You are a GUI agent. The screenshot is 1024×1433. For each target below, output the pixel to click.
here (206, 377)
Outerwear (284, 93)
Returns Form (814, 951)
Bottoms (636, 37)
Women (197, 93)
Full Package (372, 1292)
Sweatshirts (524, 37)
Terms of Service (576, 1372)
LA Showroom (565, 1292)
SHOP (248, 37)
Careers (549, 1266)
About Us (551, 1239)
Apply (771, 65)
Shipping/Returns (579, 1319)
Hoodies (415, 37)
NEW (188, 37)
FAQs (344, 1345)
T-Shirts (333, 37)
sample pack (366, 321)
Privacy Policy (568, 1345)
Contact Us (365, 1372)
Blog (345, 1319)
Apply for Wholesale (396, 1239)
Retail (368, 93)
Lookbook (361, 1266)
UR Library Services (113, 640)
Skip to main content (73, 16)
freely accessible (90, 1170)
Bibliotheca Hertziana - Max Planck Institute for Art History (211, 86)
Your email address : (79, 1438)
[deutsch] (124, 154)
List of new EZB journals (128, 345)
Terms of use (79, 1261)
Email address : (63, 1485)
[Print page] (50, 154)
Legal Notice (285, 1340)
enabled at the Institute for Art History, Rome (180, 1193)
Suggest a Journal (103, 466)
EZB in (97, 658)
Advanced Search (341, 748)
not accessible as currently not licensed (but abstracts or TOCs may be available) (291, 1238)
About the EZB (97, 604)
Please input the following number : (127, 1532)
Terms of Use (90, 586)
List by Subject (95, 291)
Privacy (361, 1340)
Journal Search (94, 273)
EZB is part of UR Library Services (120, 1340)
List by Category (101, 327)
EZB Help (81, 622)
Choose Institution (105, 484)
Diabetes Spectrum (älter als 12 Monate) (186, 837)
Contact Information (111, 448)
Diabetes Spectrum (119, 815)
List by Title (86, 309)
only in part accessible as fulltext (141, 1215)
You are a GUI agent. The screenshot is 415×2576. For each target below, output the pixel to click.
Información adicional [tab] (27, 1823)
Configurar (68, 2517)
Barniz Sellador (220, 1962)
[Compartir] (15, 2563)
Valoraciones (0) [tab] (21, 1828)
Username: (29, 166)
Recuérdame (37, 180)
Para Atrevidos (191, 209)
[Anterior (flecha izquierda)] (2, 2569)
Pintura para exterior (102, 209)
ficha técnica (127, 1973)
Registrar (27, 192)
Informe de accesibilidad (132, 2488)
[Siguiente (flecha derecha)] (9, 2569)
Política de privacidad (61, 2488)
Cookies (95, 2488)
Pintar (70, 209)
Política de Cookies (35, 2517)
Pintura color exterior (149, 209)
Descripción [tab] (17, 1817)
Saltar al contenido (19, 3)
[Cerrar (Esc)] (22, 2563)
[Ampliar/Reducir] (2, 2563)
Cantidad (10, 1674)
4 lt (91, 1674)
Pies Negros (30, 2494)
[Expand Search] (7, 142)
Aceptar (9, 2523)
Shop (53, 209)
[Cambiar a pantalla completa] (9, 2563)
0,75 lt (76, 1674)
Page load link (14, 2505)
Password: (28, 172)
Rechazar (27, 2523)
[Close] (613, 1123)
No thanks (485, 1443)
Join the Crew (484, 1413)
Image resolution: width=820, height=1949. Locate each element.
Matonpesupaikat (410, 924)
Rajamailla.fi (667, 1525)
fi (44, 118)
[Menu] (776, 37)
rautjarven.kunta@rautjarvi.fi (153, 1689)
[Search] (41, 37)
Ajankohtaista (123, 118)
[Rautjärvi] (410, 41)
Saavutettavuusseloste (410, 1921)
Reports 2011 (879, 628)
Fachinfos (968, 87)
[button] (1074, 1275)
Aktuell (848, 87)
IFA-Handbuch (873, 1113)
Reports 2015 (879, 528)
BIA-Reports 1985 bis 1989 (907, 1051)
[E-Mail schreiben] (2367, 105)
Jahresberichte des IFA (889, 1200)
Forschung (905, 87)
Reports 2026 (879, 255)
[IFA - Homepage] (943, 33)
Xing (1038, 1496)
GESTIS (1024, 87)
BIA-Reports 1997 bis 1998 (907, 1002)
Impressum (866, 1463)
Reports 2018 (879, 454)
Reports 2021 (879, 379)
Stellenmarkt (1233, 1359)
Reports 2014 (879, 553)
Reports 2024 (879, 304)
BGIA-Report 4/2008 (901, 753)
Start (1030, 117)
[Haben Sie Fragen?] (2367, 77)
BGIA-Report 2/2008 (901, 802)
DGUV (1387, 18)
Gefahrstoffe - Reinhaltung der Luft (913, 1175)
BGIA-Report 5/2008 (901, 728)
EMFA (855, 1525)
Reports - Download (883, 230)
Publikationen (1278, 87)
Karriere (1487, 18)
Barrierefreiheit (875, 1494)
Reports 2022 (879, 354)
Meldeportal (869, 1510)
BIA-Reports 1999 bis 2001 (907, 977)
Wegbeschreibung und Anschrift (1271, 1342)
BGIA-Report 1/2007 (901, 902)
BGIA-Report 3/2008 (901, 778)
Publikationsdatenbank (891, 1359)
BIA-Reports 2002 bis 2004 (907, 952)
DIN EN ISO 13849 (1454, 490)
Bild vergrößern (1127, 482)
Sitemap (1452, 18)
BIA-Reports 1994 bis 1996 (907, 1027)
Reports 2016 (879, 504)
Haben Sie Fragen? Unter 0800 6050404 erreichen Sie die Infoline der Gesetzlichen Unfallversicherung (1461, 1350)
++++++++
Tell how many lines of the data above hold the string "click". Give only the number.

2